George Washington Papers

From George Washington to George Augustine Washington, 24 April 1786

To George Augustine Washington

Stafford Court Ho[use] 24th Apl 1786

Dear George,

The extreme heaviness of the roads occasioned by the late rains, and gullied situation, prevented my getting further than this place yesterday. and now I am waiting a while for a cessation of rain, rather than to take Joe out in it.1

It did not occur to me when I was making out my Memorandum for you, that the cause which prevented Morris from proceeding in his field for experiments, might not be unfavourable for scratching over with the harrow (which was then idle) the grd in which the clover Seed failed last; and which I would wish to put in Timothy. Should this letter therefore reach you in time—it is to desire, in case the harrow is not otherwise employed, that you will have it run over the ground last mentioned just to loosen a little of the Soil on the top, then sow the Timothy Seed, and cross harrow it—this I presume, will enable the Seed to take root. I request this on the supposition that the harrow and Oxen are idle, for if they are otherwise engaged, I do not desire it.2

As the Season is fast advancing when Corn should be in the ground, no plow work should be lost that can be avoided— therefore, if they cannot go on with the experiment, they may be listing, or doing something to facilitate this business.3

Let the farmer get forks and poles and support the drilled Wheat behind the stables; without which I fear it will Coll[ap]se, & I shall miss saving seed from it. If there is any thing else he can be employed usefully about, and he is inclined to do, it will be better than idleness—Let him also ride round all the plantations with you, and hear his observations, if he points out any thing that appears preferable in the mode of working, it might be tried—Give my love to all at home—the weather seems inclined to moderate, & I am preparing to proceed. Sincerely & affectionately I am, Yrs

Go: Washington

ALS, MiU-C: Schoff Collection.

1In his diary entry for Sunday, 23 April, GW wrote: “Set off after breakfast, on a journey to Richmond—to acknowledge in the General Court some Deeds for Land sold by me as Attorney for Colo. George Mercer which, it seems, could not be executed without” (Diaries description begins Donald Jackson and Dorothy Twohig, eds. The Diaries of George Washington. 6 vols. Charlottesville, Va., 1976–79. description ends , 4:316). For the sale of George Mercer’s Virginia property in November 1774, which GW conducted, see GW to John Tayloe, 30 Nov. 1774, n.2. Joe was GW’s postilion.

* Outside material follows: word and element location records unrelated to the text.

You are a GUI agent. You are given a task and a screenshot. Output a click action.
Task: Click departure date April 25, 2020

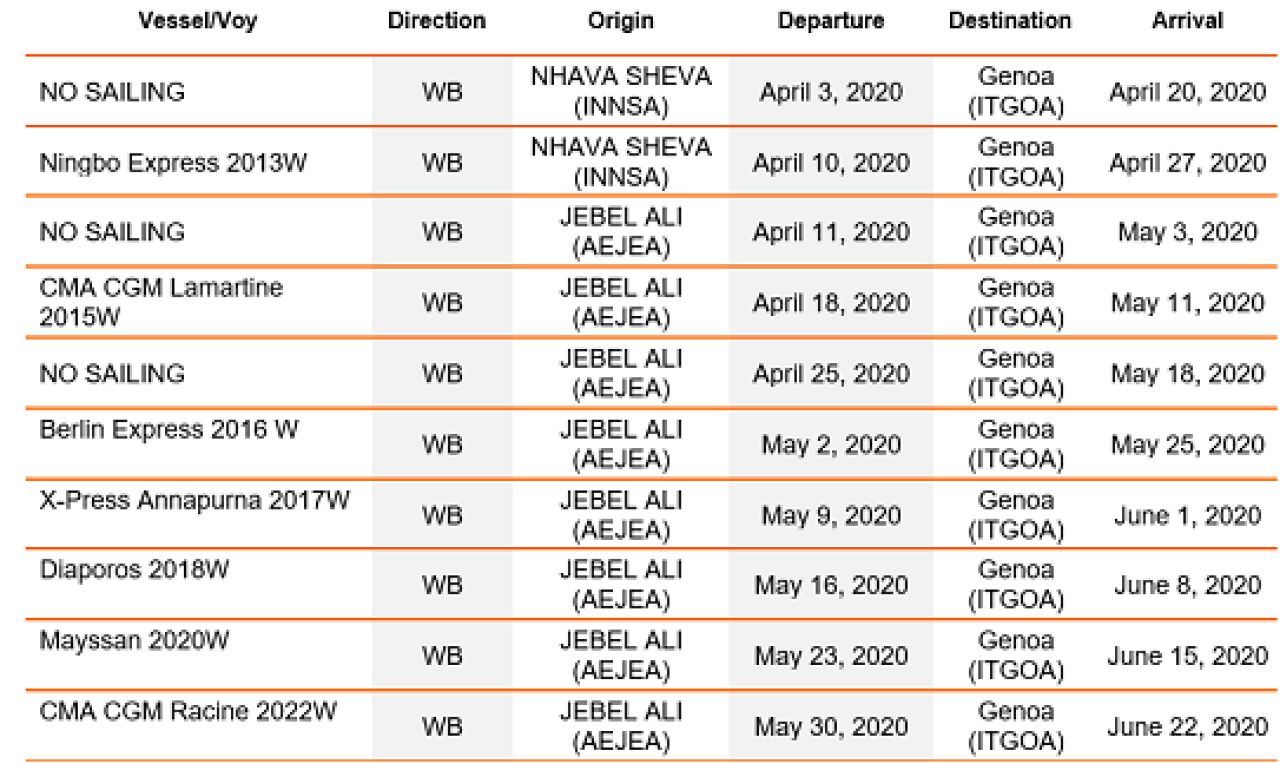(x=831, y=373)
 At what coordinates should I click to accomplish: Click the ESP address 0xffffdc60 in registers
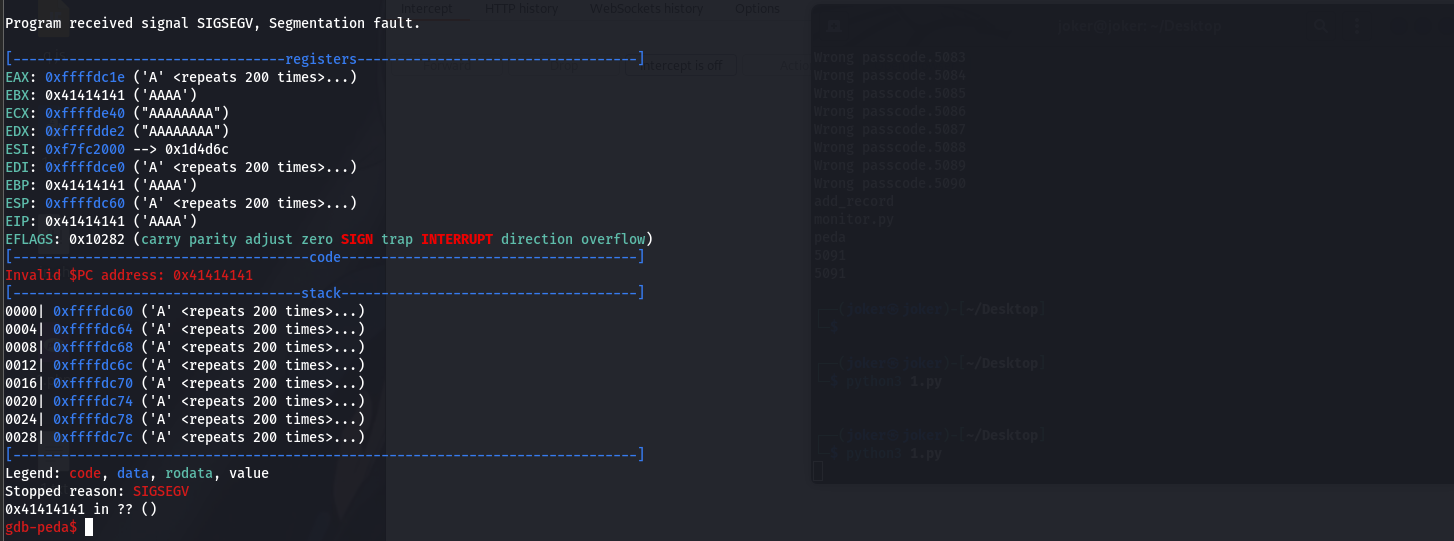pos(85,203)
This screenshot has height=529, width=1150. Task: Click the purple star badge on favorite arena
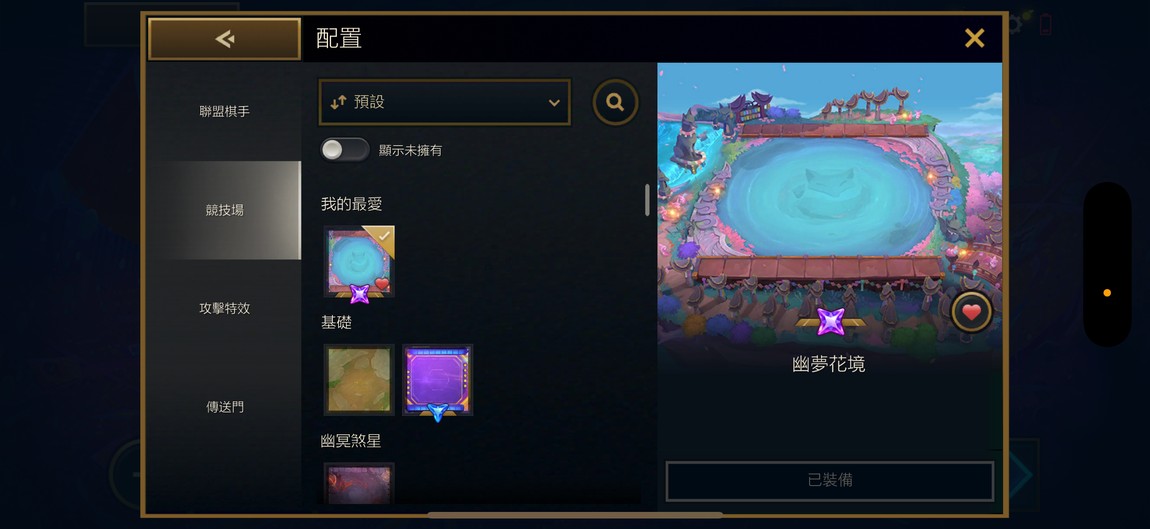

2It was at this point that George Augustine Washington, as the new estate manager at Mount Vernon, took over from GW the task of assembling and writing the weekly farm reports. See the editorial note in Farm Reports, 26 Nov. 1785–16 April 1786. For George Augustine Washington’s Mount Vernon farm reports, see CD-ROM:GW

3Listing was preparing land for a crop of cotton or Indian corn by making ridges and furrows with the plow or beds and alleys with the hoe.